- Origin: Wood Mountain, Saskatchewan, Canada
- Genres: Folk; Roots; Americana;
- Years active: 2011–present
- Labels: New West;
- Members: Clayton Linthicum; Kacy Anderson;
- Website: http://www.kacyandclayton.com/

= Kacy & Clayton =

Canadian folk band

Kacy & Clayton is a Canadian folk/roots duo originating from Wood Mountain, Saskatchewan. The duo consists of second cousins Clayton Linthicum on guitar and Kacy Anderson on vocals.

They released their second album Strange Country in 2015, In 2016, Kacy & Clayton signed to New West Records, which rereleased Strange Country that year.

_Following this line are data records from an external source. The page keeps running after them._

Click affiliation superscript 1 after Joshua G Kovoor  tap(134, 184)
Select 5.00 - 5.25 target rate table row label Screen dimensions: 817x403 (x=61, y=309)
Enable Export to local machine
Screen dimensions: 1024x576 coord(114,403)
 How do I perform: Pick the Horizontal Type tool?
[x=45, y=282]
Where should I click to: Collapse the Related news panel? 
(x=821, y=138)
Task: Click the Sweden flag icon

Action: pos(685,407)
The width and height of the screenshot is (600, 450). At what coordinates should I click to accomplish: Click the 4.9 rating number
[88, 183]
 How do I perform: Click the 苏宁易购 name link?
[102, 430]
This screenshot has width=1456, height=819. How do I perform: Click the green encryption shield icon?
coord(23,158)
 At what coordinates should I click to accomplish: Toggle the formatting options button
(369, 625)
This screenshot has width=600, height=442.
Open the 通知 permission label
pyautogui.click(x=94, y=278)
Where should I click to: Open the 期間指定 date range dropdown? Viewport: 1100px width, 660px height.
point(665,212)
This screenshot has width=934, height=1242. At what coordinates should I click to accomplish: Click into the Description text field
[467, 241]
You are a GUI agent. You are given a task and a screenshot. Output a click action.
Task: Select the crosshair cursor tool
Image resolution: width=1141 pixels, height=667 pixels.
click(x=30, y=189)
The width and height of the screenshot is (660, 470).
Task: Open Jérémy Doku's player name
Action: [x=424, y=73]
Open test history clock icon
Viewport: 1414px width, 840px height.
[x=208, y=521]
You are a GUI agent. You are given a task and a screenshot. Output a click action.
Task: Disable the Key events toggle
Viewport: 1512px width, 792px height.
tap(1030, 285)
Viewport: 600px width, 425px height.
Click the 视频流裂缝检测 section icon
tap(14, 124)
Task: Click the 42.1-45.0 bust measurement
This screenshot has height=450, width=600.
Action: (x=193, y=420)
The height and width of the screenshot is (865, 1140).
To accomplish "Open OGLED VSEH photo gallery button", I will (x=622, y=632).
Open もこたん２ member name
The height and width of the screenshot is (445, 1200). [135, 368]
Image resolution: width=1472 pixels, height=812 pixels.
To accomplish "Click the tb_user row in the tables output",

The duo released their follow-up album, The Siren’s Song, in August 2017 via New West Records. After having toured with Wilco for their previous album, The Siren’s Song was produced and recorded by Jeff Tweedy in his studio The Loft in Chicago. The album was supported with a tour as opening act for The Decemberists.

==Discography==
- Kacy & Clayton (2011)
- The Day Is Past and Gone (2013)
- Strange Country (November 2015)
- Strange Country (Rereleased May 2016, New West)
- The Siren's Song (August 2017, New West)
- Carrying On (October 2019, New West)
- Plastic Bouquet (2020, collaboration with Marlon Williams) No. 58 AUS

==Awards==
The band received two Canadian Folk Music Award nominations at the 10th Canadian Folk Music Awards in 2014, for New/Emerging Artist of the Year and Young Performer of the Year. They won the Young Performer award.

In 2017, the band's album The Siren's Song was a shortlisted Juno Award finalist for Juno Award for Contemporary Roots Album of the Year.

In 2018, The Siren's Song was a longlisted nominee for the 2018 Polaris Music Prize.